▸ **GOAL**: Rewrite the data below as a numbered list, beginning at the line that has "Open the three-dot" and stopping after the line that has "(x=413, y=111)". Leave out any blank lines.

[A run of data]
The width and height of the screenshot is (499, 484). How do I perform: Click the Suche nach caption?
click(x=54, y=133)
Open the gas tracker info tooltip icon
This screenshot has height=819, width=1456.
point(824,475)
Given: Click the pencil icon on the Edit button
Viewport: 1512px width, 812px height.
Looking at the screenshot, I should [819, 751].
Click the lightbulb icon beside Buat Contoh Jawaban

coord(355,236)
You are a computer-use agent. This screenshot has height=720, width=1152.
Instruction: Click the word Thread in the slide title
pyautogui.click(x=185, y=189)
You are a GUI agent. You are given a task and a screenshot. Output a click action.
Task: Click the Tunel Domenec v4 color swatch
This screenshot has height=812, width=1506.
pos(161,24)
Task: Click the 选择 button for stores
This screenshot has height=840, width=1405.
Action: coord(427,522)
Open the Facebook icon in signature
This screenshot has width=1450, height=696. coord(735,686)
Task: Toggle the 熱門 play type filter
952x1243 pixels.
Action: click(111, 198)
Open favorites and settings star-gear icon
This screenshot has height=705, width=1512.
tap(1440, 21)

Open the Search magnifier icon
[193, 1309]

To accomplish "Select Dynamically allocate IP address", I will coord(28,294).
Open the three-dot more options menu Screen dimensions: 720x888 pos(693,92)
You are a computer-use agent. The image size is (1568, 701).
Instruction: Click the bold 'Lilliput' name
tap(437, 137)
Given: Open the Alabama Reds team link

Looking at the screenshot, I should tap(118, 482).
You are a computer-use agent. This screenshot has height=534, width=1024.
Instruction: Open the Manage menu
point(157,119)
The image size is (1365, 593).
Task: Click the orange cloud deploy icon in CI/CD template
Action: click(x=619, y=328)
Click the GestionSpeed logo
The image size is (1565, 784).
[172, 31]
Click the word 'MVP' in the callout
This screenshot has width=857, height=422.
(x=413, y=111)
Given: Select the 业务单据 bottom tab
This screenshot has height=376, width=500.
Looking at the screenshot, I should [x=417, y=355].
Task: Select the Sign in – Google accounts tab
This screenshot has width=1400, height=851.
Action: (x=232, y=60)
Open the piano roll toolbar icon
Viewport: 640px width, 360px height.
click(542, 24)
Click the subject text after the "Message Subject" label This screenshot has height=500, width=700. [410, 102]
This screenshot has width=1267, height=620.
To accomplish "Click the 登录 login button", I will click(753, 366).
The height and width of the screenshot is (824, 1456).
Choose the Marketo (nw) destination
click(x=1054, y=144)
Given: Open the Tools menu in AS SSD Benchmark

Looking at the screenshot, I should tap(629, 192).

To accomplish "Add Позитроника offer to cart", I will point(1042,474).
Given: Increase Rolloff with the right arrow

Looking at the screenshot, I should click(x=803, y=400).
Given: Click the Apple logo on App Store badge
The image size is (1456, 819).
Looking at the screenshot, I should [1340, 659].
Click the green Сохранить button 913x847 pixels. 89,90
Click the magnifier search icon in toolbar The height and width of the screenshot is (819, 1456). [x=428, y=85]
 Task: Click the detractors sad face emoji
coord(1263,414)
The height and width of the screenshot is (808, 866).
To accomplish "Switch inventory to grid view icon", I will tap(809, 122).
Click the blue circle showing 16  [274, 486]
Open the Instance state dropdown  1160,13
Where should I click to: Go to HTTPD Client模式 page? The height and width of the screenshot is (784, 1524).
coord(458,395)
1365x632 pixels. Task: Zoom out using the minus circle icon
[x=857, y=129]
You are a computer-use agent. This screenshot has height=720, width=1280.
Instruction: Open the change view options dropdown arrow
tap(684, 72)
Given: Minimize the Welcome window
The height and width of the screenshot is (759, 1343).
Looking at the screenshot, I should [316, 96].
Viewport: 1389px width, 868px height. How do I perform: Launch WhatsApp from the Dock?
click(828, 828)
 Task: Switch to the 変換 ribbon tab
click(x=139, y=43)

▸ **WRITTEN REPLY**:
1. Open the three-dot more options menu Screen dimensions: 720x888 pos(693,92)
2. You are a computer-use agent. The image size is (1568, 701).
3. Instruction: Click the bold 'Lilliput' name
4. tap(437, 137)
5. Given: Open the Alabama Reds team link
6. Looking at the screenshot, I should tap(118, 482).
7. You are a computer-use agent. This screenshot has height=534, width=1024.
8. Instruction: Open the Manage menu
9. point(157,119)
10. The image size is (1365, 593).
11. Task: Click the orange cloud deploy icon in CI/CD template
12. Action: click(x=619, y=328)
13. Click the GestionSpeed logo
14. The image size is (1565, 784).
15. [172, 31]
16. Click the word 'MVP' in the callout
17. This screenshot has width=857, height=422.
18. (x=413, y=111)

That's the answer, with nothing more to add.